TASK STATEMENT: Copy the material from the line with "Viewport: 1152px width, 896px" up to and including the line with "Click the author", replacing "Draft Invoice" with "Final Invoice" and leaving everything else unchanged.

EXERCISE MATERIAL:
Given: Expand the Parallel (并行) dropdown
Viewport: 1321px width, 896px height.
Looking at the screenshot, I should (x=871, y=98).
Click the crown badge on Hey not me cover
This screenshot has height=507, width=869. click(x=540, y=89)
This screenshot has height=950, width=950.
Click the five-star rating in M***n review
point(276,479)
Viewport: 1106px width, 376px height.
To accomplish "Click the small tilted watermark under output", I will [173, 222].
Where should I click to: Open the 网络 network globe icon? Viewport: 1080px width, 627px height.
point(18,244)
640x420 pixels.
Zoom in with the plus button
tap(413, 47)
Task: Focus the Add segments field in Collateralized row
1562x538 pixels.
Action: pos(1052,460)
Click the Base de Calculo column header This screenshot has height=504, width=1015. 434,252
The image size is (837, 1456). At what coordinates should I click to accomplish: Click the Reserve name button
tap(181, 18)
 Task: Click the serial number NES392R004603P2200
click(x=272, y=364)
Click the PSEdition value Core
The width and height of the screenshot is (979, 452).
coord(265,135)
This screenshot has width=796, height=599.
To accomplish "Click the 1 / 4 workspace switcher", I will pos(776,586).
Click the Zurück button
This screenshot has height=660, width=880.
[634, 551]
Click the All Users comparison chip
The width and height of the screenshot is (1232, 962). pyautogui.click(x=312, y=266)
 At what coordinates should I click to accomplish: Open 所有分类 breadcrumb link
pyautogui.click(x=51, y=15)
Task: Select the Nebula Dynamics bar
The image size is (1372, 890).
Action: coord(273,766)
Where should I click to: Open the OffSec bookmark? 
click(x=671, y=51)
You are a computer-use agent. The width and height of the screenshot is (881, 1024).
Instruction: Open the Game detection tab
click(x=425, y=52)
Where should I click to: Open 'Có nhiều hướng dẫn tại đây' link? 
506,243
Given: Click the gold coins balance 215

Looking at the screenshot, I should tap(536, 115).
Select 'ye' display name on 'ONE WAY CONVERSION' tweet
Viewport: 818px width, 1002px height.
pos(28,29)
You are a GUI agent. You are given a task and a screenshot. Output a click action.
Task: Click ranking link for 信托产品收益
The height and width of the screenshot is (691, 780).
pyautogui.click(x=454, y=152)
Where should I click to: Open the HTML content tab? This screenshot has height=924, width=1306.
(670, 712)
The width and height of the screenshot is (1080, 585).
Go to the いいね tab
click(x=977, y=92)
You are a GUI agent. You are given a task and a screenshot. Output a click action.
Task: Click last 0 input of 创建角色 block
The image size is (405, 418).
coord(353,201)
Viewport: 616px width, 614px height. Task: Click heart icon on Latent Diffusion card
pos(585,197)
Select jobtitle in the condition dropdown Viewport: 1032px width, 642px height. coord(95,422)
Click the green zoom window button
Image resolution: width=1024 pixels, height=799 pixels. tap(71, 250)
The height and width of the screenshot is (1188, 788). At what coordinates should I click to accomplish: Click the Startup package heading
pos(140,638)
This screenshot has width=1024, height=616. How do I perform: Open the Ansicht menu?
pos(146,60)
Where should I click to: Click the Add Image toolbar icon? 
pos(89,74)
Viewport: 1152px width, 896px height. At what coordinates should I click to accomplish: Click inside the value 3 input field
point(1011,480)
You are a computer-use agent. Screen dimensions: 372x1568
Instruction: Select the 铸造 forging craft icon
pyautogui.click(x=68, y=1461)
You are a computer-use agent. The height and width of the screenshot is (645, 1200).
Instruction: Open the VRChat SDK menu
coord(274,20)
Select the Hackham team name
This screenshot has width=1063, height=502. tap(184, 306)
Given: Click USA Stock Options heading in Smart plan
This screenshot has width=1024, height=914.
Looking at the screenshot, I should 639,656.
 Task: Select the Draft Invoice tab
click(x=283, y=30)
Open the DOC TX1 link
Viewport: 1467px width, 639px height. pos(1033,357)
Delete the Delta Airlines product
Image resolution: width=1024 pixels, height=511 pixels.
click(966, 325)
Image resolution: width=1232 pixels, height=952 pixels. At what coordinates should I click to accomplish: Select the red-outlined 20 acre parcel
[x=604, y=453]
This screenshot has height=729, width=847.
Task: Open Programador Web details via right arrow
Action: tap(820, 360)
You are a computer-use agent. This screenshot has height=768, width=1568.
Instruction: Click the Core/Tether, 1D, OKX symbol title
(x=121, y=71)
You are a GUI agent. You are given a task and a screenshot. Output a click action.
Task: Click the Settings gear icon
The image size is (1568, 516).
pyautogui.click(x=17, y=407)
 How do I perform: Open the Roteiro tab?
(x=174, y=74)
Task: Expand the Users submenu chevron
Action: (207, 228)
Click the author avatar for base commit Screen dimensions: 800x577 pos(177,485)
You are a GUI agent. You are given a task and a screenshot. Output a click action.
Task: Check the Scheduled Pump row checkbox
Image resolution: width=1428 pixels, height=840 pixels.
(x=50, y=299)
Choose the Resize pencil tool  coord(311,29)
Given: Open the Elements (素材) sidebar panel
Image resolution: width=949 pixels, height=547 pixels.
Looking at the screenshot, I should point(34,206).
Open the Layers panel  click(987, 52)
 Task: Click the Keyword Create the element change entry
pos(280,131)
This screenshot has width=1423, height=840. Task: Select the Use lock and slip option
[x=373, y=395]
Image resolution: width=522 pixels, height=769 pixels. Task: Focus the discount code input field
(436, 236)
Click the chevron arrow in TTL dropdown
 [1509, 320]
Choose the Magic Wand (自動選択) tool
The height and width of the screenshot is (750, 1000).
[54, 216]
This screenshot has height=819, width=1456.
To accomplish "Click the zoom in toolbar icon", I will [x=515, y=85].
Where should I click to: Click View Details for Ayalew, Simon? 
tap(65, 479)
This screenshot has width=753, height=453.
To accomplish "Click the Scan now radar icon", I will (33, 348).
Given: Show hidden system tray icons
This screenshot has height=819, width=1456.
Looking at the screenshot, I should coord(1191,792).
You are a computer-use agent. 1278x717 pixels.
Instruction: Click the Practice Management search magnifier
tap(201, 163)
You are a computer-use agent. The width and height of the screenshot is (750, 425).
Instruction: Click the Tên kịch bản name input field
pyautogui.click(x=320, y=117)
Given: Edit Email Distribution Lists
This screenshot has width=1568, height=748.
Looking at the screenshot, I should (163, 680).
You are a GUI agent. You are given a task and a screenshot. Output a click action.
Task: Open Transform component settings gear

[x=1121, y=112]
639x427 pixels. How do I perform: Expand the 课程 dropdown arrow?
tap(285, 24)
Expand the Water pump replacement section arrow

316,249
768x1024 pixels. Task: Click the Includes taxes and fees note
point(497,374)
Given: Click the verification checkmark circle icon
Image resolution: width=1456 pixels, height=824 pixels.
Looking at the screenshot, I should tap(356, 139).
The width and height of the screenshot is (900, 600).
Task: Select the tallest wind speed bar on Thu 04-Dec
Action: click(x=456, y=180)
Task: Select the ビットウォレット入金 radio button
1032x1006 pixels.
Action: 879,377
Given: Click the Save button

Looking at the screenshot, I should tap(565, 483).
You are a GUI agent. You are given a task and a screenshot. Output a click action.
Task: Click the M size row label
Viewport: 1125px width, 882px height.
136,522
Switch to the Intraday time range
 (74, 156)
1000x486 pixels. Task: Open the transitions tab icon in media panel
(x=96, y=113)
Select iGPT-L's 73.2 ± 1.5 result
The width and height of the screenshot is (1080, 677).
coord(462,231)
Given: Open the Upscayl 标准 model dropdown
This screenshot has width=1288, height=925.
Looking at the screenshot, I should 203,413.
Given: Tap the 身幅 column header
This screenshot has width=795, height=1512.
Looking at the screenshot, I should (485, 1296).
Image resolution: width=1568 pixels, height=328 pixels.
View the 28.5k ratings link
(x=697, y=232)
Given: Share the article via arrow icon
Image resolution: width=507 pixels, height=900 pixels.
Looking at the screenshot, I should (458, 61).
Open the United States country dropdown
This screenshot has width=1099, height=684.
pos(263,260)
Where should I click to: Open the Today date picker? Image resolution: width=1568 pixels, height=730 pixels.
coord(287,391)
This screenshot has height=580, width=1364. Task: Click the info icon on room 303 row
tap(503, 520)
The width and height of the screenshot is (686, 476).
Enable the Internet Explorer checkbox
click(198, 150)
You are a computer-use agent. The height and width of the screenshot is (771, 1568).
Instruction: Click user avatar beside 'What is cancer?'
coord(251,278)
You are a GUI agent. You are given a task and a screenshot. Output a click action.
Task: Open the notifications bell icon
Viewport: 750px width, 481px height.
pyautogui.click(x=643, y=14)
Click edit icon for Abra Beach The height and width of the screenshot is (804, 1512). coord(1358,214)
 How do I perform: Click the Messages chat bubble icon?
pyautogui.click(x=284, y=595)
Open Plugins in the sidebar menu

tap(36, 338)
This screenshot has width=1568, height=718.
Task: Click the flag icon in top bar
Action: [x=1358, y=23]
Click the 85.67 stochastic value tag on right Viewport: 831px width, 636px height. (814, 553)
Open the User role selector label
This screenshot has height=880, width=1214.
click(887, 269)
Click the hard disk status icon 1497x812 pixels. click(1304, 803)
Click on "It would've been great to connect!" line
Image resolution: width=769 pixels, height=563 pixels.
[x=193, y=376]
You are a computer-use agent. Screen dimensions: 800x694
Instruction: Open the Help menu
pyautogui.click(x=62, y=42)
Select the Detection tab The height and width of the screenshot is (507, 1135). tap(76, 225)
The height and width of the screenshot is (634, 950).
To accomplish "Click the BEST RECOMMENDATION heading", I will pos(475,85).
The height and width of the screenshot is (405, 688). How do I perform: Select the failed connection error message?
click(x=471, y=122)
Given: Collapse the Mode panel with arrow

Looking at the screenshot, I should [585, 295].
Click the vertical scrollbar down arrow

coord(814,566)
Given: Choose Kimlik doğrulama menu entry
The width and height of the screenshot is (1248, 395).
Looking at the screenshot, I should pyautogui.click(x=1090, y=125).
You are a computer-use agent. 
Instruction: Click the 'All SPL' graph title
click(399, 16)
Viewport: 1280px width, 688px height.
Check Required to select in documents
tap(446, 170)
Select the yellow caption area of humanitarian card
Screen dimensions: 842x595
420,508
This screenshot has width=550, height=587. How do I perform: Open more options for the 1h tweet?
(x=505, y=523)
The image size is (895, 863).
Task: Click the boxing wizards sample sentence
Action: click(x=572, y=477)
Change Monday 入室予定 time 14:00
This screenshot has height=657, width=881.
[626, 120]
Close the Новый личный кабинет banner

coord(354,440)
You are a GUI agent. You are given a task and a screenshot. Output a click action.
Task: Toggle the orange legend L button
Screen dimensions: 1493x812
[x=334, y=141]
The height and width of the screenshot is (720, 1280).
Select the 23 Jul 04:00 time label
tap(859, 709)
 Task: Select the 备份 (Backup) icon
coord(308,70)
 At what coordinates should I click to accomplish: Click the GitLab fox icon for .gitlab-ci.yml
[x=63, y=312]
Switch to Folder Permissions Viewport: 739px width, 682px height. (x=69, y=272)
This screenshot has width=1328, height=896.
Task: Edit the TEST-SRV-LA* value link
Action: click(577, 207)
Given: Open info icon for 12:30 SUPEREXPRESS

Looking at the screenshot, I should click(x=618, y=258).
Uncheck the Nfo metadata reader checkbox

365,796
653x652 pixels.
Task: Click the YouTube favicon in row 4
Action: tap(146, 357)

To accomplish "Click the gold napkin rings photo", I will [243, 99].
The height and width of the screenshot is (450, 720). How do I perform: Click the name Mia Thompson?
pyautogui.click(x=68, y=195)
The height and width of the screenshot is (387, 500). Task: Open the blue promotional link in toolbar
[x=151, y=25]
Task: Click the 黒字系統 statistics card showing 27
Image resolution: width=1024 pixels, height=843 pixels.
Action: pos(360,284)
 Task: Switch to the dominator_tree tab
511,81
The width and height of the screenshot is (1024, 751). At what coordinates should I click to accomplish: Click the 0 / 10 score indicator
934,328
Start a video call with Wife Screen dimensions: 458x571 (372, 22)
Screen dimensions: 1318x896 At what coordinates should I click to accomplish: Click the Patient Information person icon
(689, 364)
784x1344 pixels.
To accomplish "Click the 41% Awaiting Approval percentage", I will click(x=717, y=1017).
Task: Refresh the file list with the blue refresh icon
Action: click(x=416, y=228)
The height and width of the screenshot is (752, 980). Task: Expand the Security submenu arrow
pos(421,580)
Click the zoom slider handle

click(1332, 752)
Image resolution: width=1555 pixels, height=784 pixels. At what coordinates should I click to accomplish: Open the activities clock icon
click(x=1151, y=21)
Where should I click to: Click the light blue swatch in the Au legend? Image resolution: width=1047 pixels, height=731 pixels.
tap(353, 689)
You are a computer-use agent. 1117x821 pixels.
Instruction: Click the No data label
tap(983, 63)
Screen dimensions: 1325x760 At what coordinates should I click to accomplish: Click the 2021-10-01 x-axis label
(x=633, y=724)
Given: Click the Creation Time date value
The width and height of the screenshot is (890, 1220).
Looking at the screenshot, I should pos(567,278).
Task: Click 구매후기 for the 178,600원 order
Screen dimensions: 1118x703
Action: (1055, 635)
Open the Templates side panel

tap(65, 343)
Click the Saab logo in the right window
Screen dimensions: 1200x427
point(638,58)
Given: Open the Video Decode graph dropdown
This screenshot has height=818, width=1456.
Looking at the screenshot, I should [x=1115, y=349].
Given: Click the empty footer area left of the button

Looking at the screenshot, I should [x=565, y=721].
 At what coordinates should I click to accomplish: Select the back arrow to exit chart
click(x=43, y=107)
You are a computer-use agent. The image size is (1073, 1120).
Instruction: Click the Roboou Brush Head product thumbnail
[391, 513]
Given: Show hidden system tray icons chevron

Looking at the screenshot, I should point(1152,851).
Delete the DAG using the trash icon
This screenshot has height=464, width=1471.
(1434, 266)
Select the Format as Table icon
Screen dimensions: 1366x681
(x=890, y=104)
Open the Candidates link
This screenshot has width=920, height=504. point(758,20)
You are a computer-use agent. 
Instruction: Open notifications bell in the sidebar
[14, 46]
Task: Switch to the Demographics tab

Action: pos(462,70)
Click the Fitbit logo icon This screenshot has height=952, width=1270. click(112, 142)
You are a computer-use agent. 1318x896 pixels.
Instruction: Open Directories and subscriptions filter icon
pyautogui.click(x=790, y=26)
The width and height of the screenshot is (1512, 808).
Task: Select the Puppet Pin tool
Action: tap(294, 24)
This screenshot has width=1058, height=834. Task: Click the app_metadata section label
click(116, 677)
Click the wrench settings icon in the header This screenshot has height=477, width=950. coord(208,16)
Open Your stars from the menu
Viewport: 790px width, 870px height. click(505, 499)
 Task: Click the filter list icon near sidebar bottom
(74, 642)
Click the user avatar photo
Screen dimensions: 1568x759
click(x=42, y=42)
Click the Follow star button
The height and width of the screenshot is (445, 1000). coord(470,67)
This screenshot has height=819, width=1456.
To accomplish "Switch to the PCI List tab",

ANSWER TO THIS TASK:
Viewport: 1152px width, 896px height. At what coordinates should I click to accomplish: Click inside the value 3 input field
point(1011,480)
You are a computer-use agent. Screen dimensions: 372x1568
Instruction: Select the 铸造 forging craft icon
pyautogui.click(x=68, y=1461)
You are a computer-use agent. The height and width of the screenshot is (645, 1200).
Instruction: Open the VRChat SDK menu
coord(274,20)
Select the Hackham team name
This screenshot has width=1063, height=502. tap(184, 306)
Given: Click USA Stock Options heading in Smart plan
This screenshot has width=1024, height=914.
Looking at the screenshot, I should 639,656.
 Task: Select the Final Invoice tab
click(x=283, y=30)
Open the DOC TX1 link
Viewport: 1467px width, 639px height. pos(1033,357)
Delete the Delta Airlines product
Image resolution: width=1024 pixels, height=511 pixels.
click(966, 325)
Image resolution: width=1232 pixels, height=952 pixels. At what coordinates should I click to accomplish: Select the red-outlined 20 acre parcel
[x=604, y=453]
This screenshot has height=729, width=847.
Task: Open Programador Web details via right arrow
Action: tap(820, 360)
You are a computer-use agent. This screenshot has height=768, width=1568.
Instruction: Click the Core/Tether, 1D, OKX symbol title
(x=121, y=71)
You are a GUI agent. You are given a task and a screenshot. Output a click action.
Task: Click the Settings gear icon
The image size is (1568, 516).
pyautogui.click(x=17, y=407)
 How do I perform: Open the Roteiro tab?
(x=174, y=74)
Task: Expand the Users submenu chevron
Action: (207, 228)
Click the author avatar for base commit Screen dimensions: 800x577 pos(177,485)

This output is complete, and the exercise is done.